Er valt geen peil op te trekken

there is no telling/knowing what will happen
[Dutch phrase of the week]
[er valt geen peil op te trek-ken] 

Contrary to what most Dutch people think, this phrase has nothing to do with a ‘pijl’ (arrow) or ‘to pull’ (which can be a translation of ‘trekken’). The expression stems from the shipping trade where a ‘peil’ is a known fixed point (or mark) that one can use to determine location and determine the course.
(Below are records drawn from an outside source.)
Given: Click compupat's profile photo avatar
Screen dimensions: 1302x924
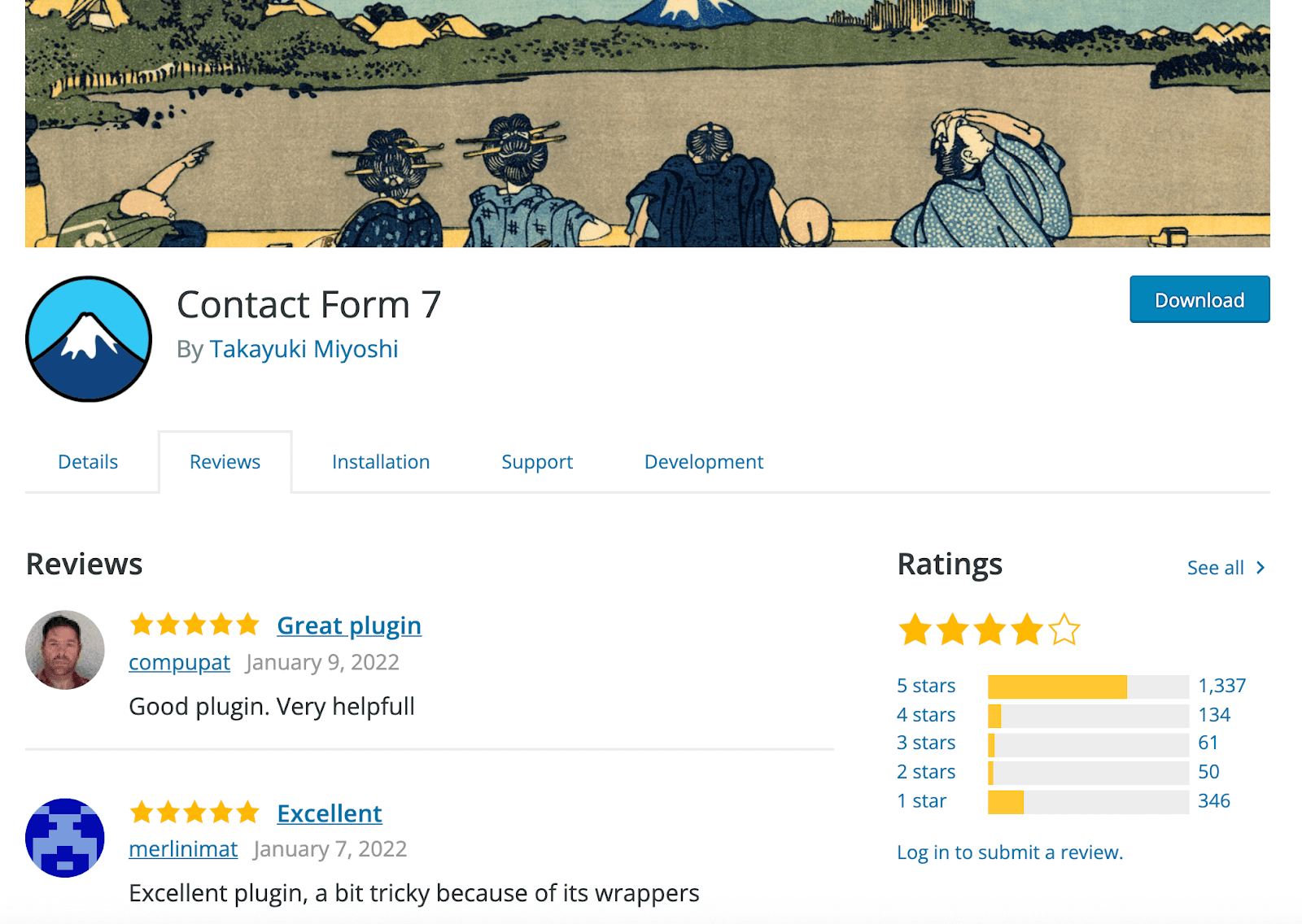Looking at the screenshot, I should [x=63, y=649].
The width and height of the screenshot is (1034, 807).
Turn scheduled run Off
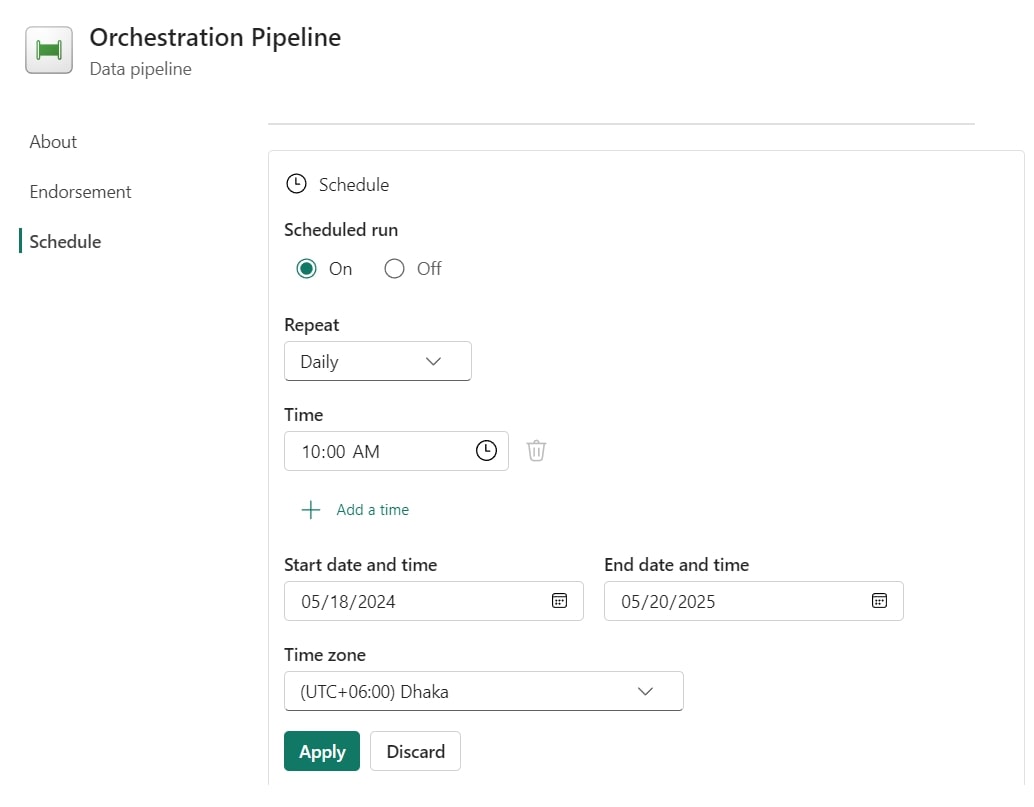tap(395, 269)
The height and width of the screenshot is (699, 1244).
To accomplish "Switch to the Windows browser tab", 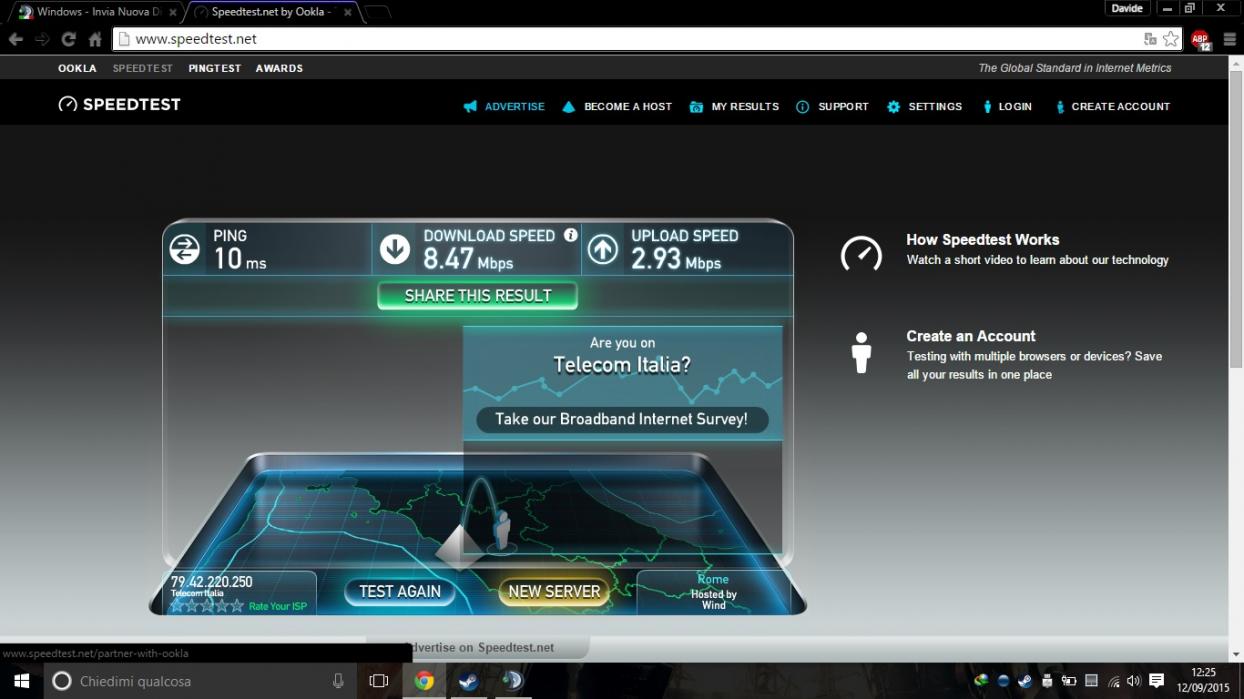I will 95,12.
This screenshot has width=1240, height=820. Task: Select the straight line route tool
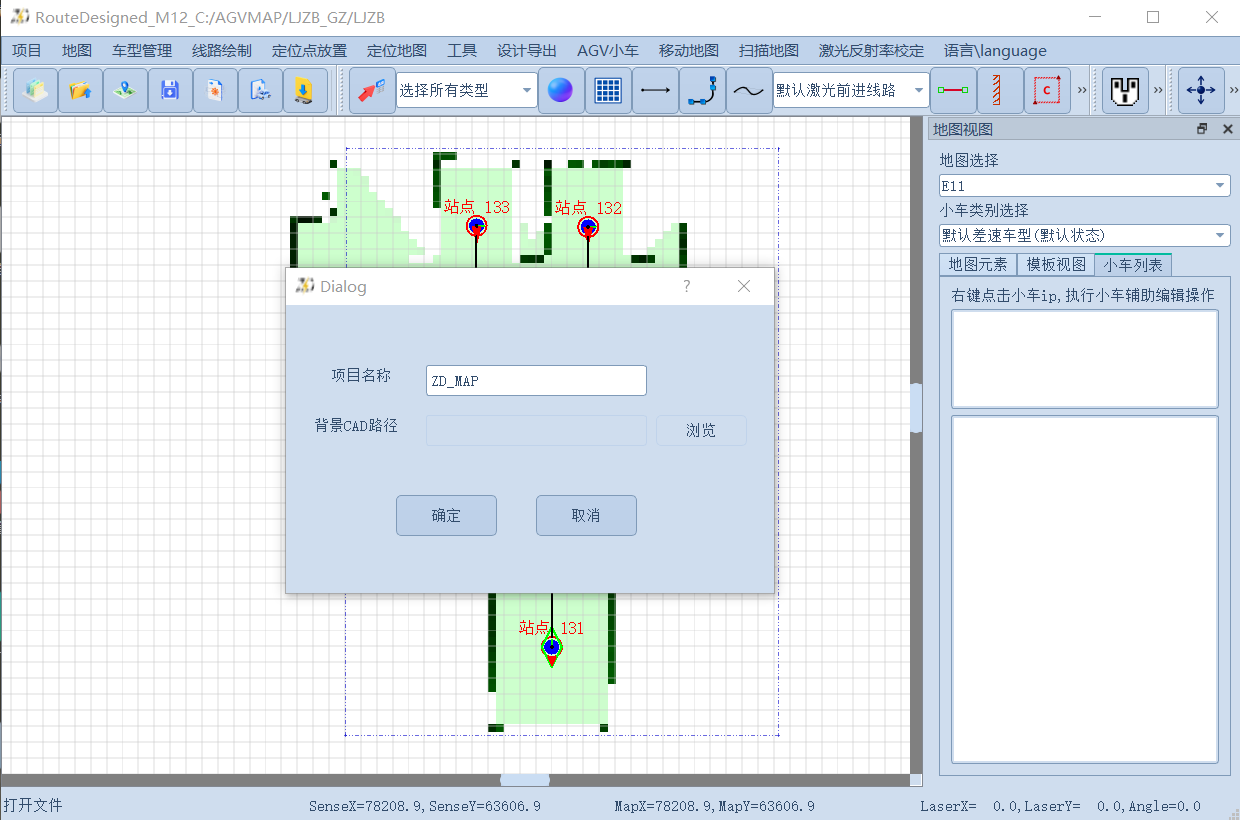tap(655, 89)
You can also say “daar valt geen peil op te trekken” or use the phrase for people, e.g. “op hem valt geen peil te trekken”: he is unpredictable.

Examples:
“Waarom beleg je je geld niet in aandelen?” – “Ik weet niet hoor… er valt totaal geen peil te trekken op die aandelenkoersen…” 
(“Why don’t you invest (your money) in shares?” – “I’m not so sure… the share prices are highly unpredictable…”)
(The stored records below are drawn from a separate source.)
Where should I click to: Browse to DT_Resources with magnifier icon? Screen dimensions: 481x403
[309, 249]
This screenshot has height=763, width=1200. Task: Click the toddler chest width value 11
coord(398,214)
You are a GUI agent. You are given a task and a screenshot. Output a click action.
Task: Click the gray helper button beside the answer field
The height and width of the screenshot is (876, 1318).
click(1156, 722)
“Er valt op haar geen peil te trekken!” – “Dat is nog mild uitgedrukt; ze is een ongeleid projectiel!” 
(“There’s no telling what she will do next!” – “That’s putting it mildly; she’s (like) an unguided missile!”)

“Maar op welke partij de kiezer uiteindelijk zal stemmen, daar valt nu nog geen peil op te trekken…” 
(“But which parties will eventually get the electorate’s vote, that is unpredictable for now…” Lit. “But on which party the voter will vote…”)

“Hoe duur is een vliegticket naar Orlando?” – “Ik weet het niet, er valt geen peil te trekken op die ticketprijzen… Wanneer wil je gaan?” 
(“How expensive is a plane ticket to Orlando?” – “I don’t know, ticket prices are quite unpredictable… When do you plan on going?”)

Related words:
– Peil: level, mark, gauge [noun] [het peil, de peilen].
– Peilen: to sound, to gauge, to assess, to take bearings [verb] [peilde, gepeild].
– Onvoorspelbaar: unpredictable [adjective].
Voorspellen: to predict [verb] [voorspelde, voorspeld].

Example:
– “Ik heb het toch voorspeld dat er op hem geen peil te trekken valt?!”
(“I told you so, there’s no telling what he will do!” Lit. “Didn’t I predict …”)

– Raden: to guess [verb] [raadde/ried, geraden].
– Gissen: to guess (at), to surmize [verb] [giste, gegist].